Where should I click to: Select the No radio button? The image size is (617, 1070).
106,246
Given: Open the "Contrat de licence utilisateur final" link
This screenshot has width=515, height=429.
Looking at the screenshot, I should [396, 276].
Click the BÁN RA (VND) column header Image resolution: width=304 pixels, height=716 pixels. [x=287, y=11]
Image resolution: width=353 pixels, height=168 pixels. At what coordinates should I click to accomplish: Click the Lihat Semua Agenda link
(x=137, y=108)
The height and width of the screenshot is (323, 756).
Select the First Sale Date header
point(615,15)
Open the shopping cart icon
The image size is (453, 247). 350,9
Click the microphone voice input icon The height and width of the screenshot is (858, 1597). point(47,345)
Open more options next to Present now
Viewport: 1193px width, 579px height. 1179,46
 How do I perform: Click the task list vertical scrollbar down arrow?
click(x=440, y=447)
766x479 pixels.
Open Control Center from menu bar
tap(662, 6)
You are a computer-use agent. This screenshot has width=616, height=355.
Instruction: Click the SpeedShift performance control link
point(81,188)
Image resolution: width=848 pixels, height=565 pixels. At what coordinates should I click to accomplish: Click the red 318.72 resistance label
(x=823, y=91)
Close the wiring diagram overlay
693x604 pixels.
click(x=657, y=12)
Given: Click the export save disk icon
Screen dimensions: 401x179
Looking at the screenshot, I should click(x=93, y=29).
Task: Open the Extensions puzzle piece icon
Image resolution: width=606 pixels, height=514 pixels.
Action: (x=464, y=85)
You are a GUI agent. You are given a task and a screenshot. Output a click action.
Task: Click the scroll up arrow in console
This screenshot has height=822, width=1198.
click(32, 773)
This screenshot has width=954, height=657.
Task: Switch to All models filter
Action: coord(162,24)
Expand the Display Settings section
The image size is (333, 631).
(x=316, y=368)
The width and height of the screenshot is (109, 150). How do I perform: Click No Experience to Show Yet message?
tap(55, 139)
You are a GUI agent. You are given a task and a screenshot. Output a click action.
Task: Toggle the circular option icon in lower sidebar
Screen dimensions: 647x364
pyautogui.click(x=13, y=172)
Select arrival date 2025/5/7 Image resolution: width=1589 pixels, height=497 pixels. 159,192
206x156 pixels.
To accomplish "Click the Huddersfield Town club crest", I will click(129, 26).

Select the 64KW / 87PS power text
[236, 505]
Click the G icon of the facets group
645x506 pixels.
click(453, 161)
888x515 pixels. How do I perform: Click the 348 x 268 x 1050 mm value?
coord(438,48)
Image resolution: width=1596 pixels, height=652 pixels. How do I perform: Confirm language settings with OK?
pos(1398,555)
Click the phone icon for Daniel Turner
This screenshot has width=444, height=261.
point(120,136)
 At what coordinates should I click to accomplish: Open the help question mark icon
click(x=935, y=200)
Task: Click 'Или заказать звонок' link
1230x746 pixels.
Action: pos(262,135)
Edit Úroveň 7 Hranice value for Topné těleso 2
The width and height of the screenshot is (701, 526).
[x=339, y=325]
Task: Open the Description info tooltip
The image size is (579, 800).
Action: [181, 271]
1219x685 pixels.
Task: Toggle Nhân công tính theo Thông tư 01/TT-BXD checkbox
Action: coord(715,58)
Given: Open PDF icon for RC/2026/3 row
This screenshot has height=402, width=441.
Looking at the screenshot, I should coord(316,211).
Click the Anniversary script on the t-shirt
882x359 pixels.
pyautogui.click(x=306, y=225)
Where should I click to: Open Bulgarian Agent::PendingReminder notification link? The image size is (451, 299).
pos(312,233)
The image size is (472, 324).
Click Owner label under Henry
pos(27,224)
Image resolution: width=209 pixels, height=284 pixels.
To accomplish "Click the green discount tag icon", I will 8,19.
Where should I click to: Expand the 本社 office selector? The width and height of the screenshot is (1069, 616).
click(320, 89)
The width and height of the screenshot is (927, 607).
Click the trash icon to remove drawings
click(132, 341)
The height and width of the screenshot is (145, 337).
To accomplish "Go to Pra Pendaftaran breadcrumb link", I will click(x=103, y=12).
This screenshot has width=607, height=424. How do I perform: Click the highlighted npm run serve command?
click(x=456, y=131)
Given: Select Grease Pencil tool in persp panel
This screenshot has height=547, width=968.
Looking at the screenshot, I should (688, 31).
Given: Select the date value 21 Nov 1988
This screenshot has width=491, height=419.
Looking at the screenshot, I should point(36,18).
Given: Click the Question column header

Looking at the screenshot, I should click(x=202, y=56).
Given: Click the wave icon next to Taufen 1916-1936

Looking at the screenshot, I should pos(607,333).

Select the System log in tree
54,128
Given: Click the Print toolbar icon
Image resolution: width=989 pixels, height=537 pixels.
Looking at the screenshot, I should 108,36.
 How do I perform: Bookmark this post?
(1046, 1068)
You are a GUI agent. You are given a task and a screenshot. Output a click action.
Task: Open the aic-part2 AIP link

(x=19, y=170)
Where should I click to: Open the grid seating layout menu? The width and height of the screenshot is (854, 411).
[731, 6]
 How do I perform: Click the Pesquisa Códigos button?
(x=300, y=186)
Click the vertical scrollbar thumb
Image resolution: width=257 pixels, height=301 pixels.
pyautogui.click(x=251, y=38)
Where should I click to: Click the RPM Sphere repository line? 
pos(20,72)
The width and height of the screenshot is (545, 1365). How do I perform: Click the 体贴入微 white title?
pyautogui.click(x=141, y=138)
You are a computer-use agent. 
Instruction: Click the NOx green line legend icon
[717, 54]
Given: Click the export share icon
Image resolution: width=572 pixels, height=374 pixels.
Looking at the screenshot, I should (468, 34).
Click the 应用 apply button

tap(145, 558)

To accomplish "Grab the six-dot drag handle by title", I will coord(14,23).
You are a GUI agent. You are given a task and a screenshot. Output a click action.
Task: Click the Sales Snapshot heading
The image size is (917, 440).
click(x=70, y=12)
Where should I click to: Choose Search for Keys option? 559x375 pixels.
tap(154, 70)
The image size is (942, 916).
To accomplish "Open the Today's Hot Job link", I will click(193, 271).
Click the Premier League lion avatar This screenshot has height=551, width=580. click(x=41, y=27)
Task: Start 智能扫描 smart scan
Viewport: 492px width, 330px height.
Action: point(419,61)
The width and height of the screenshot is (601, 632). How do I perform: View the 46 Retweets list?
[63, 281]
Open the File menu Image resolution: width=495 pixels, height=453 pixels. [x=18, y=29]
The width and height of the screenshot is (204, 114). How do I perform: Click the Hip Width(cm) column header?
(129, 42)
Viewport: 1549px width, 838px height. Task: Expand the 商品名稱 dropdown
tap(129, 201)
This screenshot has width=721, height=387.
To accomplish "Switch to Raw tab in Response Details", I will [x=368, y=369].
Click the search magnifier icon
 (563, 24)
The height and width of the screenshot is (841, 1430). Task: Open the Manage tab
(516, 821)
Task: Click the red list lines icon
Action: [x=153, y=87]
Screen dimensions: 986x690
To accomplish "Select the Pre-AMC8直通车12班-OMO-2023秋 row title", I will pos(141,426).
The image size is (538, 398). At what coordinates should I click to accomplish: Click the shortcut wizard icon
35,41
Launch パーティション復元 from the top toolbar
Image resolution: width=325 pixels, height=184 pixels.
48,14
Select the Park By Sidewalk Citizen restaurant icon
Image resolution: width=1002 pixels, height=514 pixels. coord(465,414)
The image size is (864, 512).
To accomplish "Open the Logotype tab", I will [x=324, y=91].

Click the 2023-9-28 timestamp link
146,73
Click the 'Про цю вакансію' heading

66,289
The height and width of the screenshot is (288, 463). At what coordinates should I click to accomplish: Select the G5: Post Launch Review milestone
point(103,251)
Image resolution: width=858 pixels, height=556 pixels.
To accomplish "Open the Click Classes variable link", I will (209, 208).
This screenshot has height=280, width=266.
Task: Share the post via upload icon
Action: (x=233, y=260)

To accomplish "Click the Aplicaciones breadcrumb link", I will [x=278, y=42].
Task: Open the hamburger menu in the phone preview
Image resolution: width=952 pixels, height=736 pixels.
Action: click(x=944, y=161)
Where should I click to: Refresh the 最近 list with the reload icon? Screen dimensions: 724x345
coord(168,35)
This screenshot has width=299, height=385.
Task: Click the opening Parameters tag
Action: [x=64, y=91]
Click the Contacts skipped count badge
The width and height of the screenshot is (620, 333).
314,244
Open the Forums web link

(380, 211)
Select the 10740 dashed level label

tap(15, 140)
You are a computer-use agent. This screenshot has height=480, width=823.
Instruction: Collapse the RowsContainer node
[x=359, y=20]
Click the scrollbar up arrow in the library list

| Action item |
Please make an exact copy of the lines above from the line with "This screenshot has height=822, width=1198." through the line with "Task: Click 'Или заказать звонок' link", both ends included.

| Solution to the exercise |
This screenshot has height=822, width=1198.
click(32, 773)
This screenshot has width=954, height=657.
Task: Switch to All models filter
Action: coord(162,24)
Expand the Display Settings section
The image size is (333, 631).
(x=316, y=368)
The width and height of the screenshot is (109, 150). How do I perform: Click No Experience to Show Yet message?
tap(55, 139)
You are a GUI agent. You are given a task and a screenshot. Output a click action.
Task: Toggle the circular option icon in lower sidebar
Screen dimensions: 647x364
pyautogui.click(x=13, y=172)
Select arrival date 2025/5/7 Image resolution: width=1589 pixels, height=497 pixels. 159,192
206x156 pixels.
To accomplish "Click the Huddersfield Town club crest", I will click(129, 26).

Select the 64KW / 87PS power text
[236, 505]
Click the G icon of the facets group
645x506 pixels.
click(453, 161)
888x515 pixels. How do I perform: Click the 348 x 268 x 1050 mm value?
coord(438,48)
Image resolution: width=1596 pixels, height=652 pixels. How do I perform: Confirm language settings with OK?
pos(1398,555)
Click the phone icon for Daniel Turner
This screenshot has width=444, height=261.
point(120,136)
 At what coordinates should I click to accomplish: Open the help question mark icon
click(x=935, y=200)
Task: Click 'Или заказать звонок' link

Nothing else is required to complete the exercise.